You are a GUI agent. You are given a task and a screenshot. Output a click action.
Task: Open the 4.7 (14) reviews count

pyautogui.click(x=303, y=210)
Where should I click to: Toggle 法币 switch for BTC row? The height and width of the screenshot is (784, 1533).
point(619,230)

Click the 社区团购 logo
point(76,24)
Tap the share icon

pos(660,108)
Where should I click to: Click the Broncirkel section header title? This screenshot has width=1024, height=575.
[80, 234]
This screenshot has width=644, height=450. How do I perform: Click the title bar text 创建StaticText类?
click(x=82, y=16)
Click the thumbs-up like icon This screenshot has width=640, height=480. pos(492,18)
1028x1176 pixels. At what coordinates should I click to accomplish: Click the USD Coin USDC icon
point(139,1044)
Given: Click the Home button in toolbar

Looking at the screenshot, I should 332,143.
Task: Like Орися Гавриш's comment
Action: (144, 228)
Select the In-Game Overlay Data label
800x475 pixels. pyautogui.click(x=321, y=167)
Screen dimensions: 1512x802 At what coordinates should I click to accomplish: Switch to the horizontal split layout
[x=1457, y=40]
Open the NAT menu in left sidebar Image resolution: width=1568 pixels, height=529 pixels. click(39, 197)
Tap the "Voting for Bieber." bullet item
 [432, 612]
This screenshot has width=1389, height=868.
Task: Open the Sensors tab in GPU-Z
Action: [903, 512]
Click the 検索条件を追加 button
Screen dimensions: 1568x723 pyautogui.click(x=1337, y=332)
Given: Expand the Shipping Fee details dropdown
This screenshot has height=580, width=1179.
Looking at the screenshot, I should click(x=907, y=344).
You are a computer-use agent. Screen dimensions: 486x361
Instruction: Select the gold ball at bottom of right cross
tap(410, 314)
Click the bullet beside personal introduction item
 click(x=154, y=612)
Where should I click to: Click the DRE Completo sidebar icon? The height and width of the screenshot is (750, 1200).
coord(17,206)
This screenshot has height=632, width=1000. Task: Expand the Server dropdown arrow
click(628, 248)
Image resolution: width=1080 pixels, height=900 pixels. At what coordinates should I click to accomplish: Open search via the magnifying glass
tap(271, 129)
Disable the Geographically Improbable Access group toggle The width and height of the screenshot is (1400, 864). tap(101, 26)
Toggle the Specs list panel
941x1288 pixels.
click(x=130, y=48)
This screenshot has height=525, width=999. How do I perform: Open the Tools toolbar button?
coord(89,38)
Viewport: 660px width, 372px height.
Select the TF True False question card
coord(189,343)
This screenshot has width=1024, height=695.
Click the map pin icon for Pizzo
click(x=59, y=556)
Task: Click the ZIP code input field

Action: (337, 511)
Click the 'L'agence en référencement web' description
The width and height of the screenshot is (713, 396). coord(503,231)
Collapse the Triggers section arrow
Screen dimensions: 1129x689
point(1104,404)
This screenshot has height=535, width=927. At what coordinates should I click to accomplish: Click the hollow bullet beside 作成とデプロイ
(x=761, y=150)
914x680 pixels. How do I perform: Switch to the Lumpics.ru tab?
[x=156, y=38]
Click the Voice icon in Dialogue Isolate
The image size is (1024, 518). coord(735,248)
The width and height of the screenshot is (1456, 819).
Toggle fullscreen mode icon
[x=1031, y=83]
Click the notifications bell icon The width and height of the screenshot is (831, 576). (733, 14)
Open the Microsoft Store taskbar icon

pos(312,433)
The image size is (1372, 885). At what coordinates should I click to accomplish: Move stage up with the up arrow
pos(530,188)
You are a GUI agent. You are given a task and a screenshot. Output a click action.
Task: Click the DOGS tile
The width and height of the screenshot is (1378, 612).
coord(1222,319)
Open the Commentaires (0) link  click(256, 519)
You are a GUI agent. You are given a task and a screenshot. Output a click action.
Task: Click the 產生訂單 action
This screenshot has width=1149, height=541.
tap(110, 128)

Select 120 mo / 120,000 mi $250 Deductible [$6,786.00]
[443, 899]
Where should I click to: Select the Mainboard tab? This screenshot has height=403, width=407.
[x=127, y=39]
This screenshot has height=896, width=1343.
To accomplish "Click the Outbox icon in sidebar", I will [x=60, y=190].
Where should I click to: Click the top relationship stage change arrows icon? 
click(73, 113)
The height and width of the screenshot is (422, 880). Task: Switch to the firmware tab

Exercise task: Format the lines from the start through the line containing "Click the thumbs-up", inclusive, as a two-column CSV with the header request,answer. Give one row per line's text and its answer, with each value in its own quoted field and any line breaks replaced by spaces.

Result below:
request,answer
"You are a GUI agent. You are given a task and a screenshot. Output a click action. Task: Open the 4.7 (14) reviews count","pyautogui.click(x=303, y=210)"
"Where should I click to: Toggle 法币 switch for BTC row? The height and width of the screenshot is (784, 1533).","point(619,230)"
"Click the 社区团购 logo","point(76,24)"
"Tap the share icon","pos(660,108)"
"Where should I click to: Click the Broncirkel section header title? This screenshot has width=1024, height=575.","[80, 234]"
"This screenshot has width=644, height=450. How do I perform: Click the title bar text 创建StaticText类?","click(x=82, y=16)"
"Click the thumbs-up like icon This screenshot has width=640, height=480.","pos(492,18)"